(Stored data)

************

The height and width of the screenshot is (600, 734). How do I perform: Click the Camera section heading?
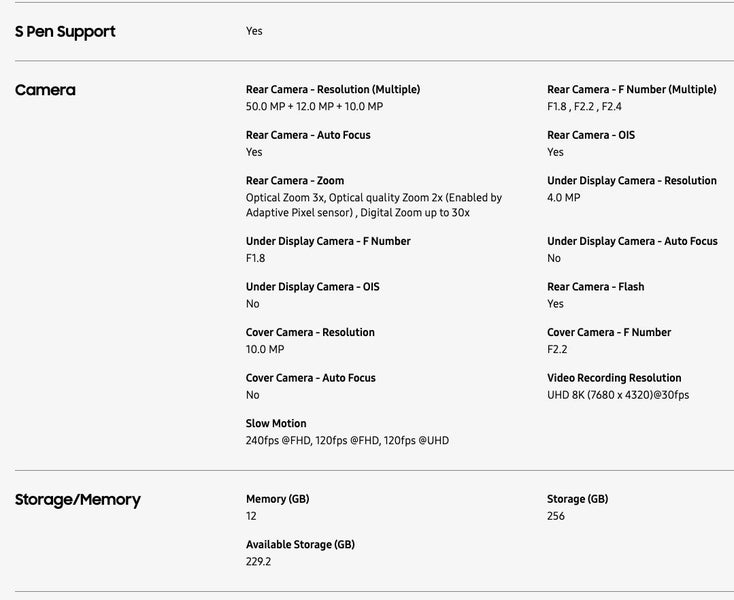pos(45,90)
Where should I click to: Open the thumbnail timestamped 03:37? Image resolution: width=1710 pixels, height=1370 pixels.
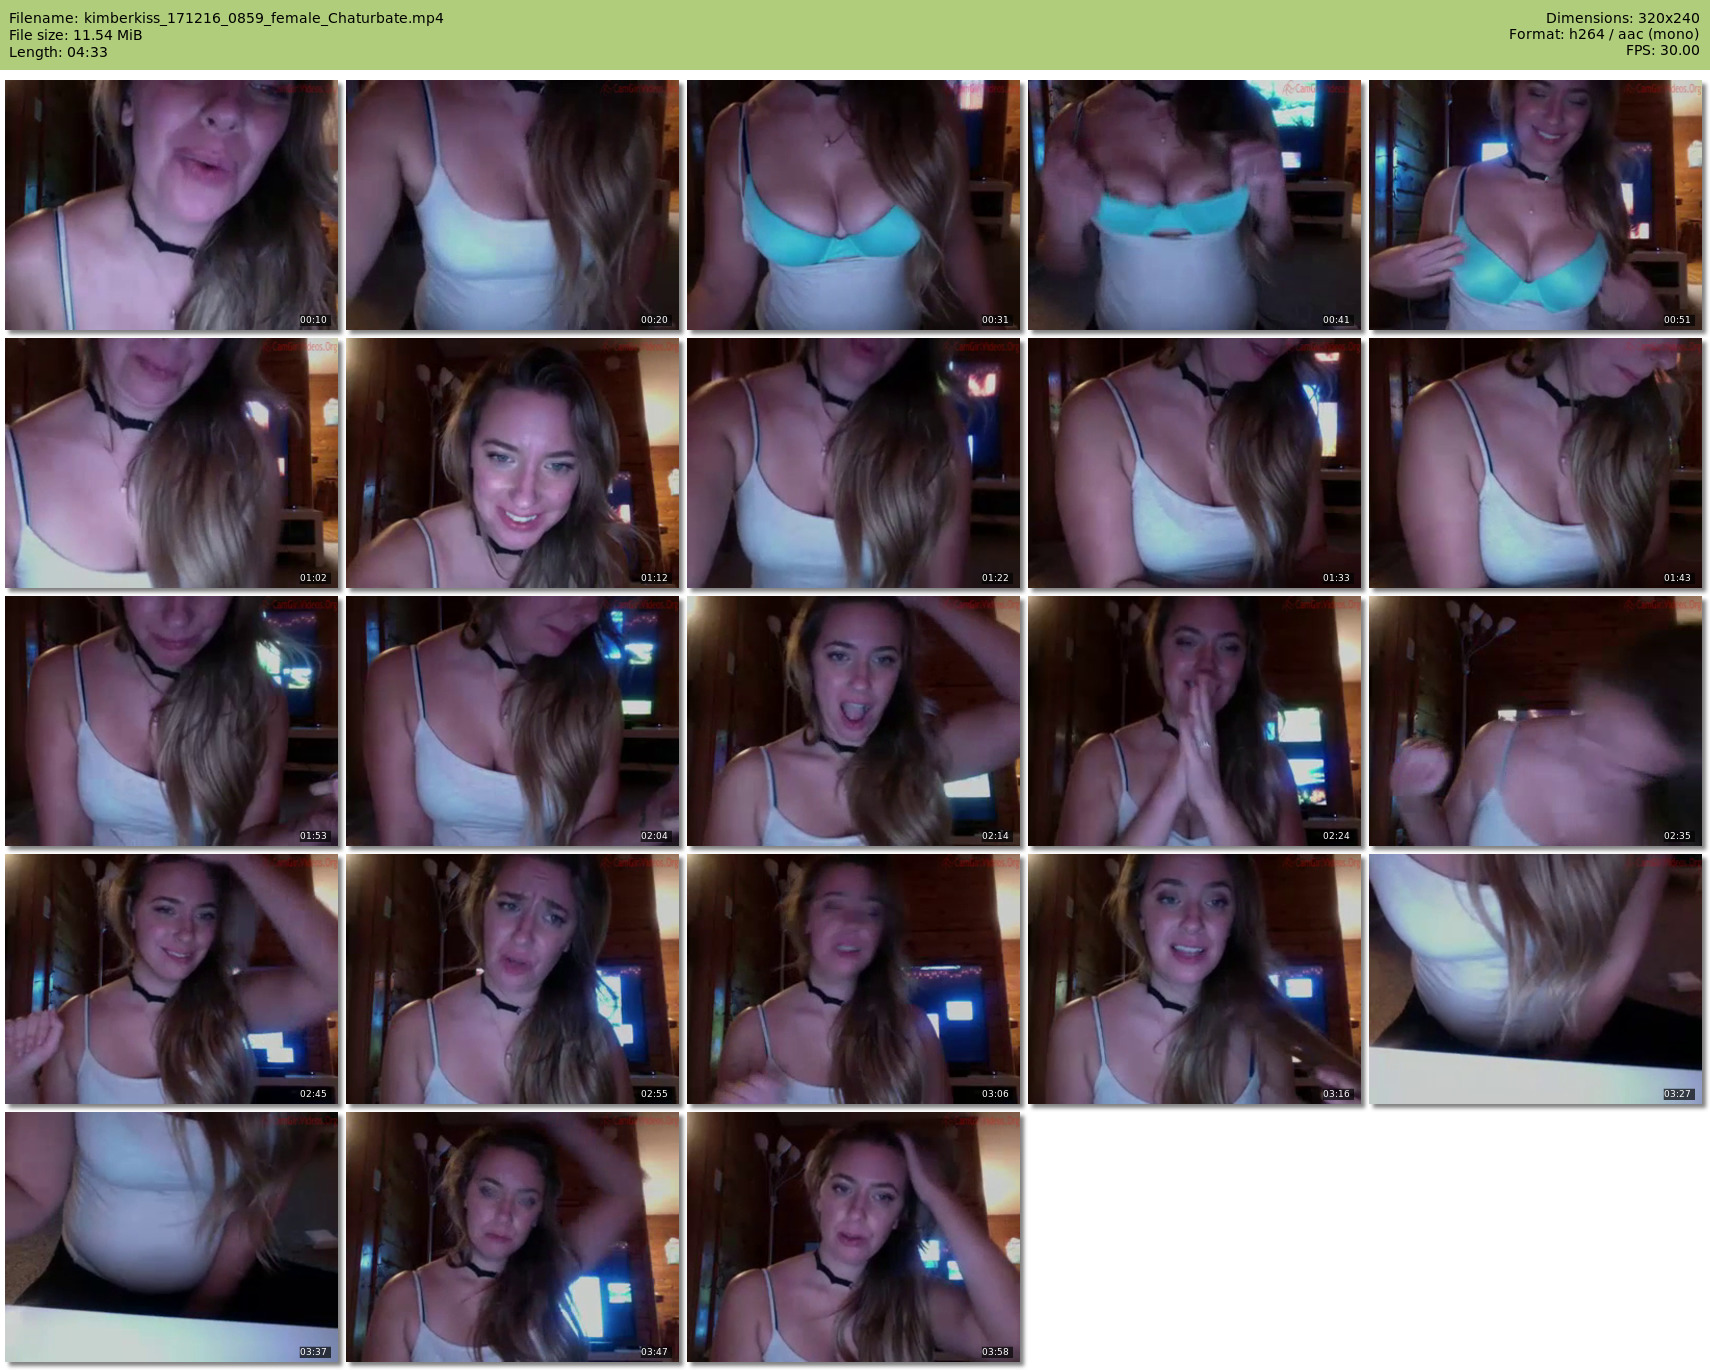point(171,1237)
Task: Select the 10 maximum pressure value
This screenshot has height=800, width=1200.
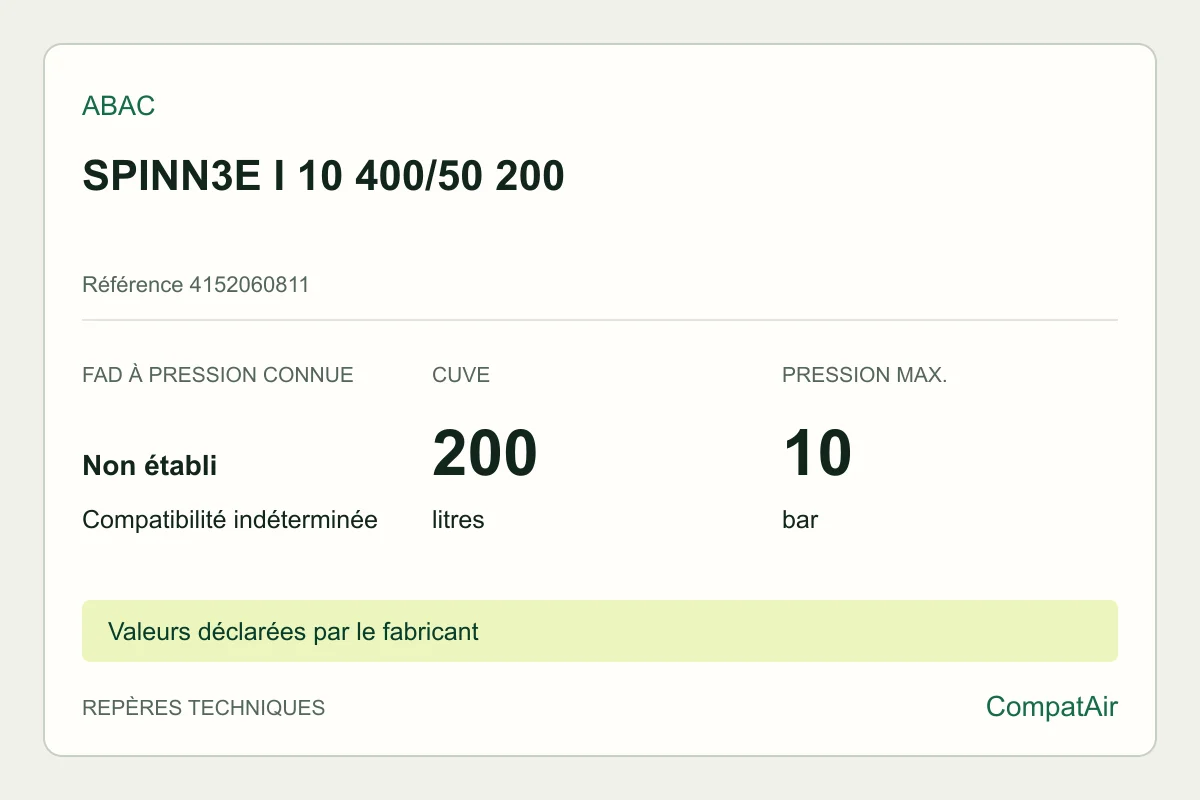Action: 817,453
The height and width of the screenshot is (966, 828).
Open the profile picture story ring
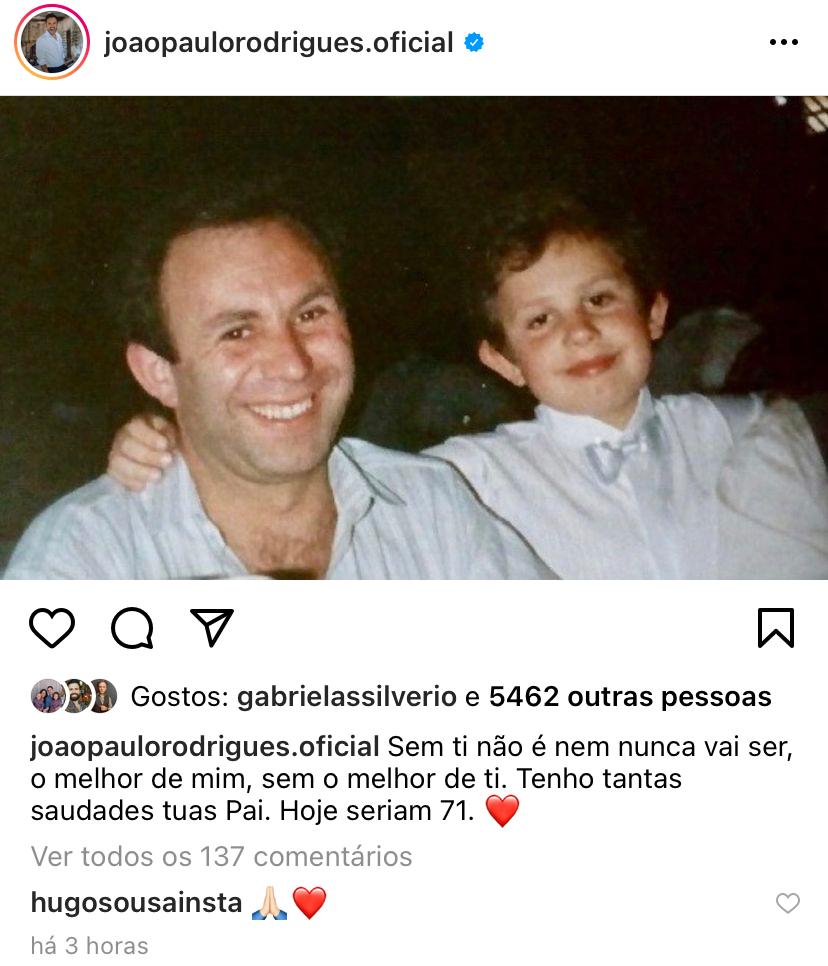(x=52, y=42)
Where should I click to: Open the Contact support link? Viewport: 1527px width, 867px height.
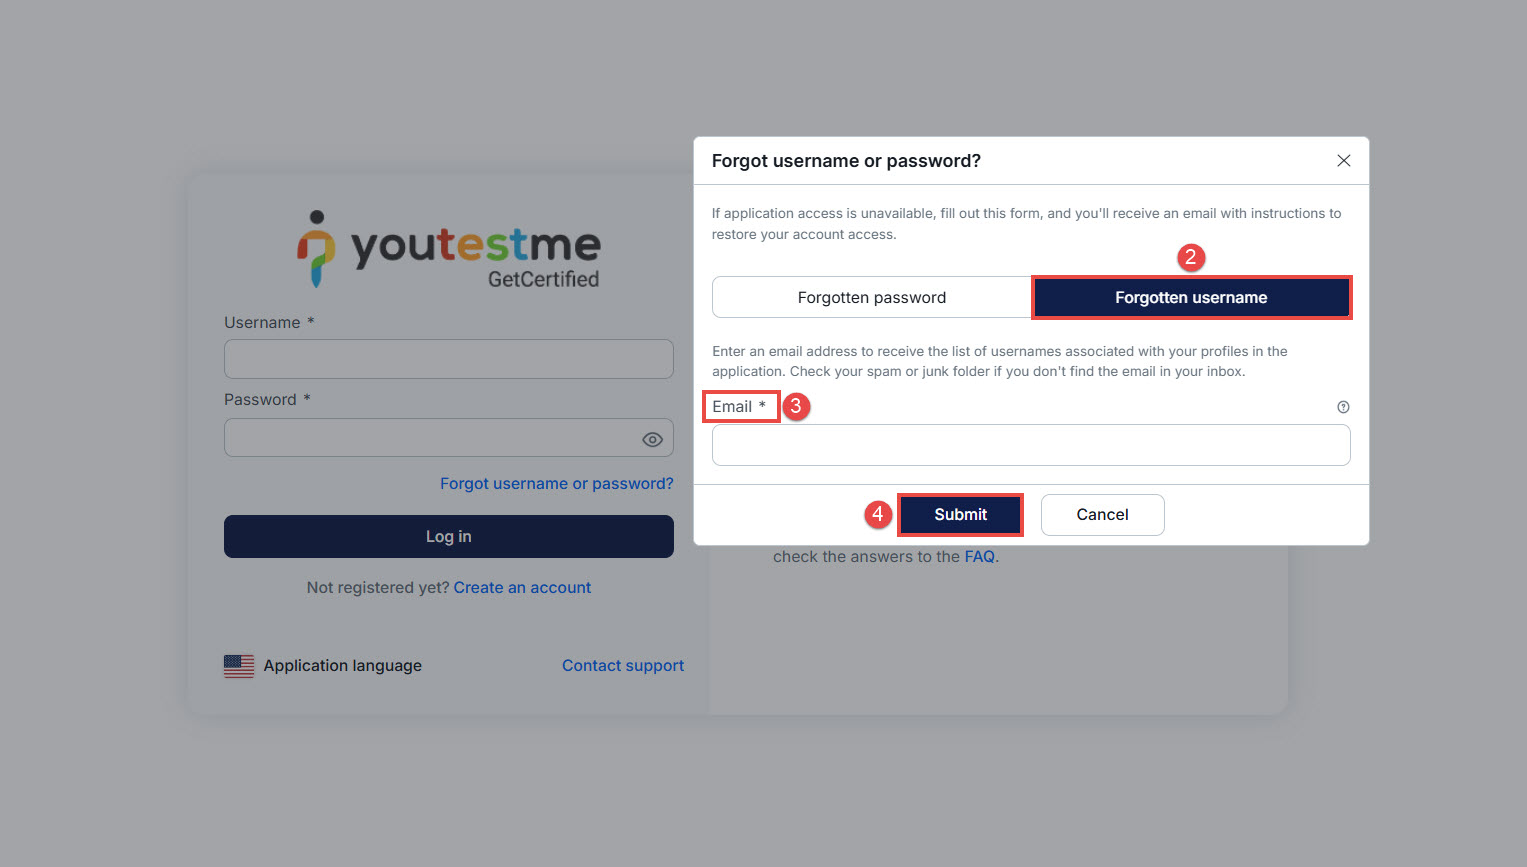tap(622, 666)
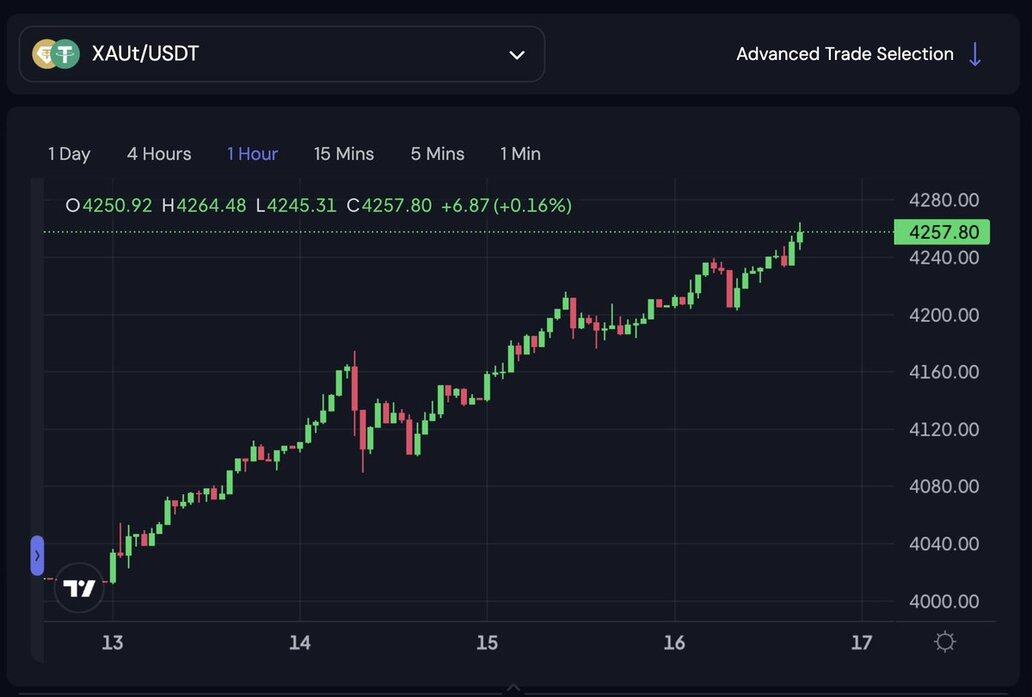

************

> **Work required**: Please repeat each record exactly and keep every picture out of the copy.

> **Expected answer**:
The height and width of the screenshot is (600, 734). How do I perform: Click the Camera section heading?
pos(45,90)
Where should I click to: Open the thumbnail timestamped 03:37? Image resolution: width=1710 pixels, height=1370 pixels.
point(171,1237)
Task: Select the 10 maximum pressure value
This screenshot has height=800, width=1200.
Action: 817,453
The height and width of the screenshot is (966, 828).
Open the profile picture story ring
(x=52, y=42)
Where should I click to: Open the Contact support link? Viewport: 1527px width, 867px height.
tap(622, 666)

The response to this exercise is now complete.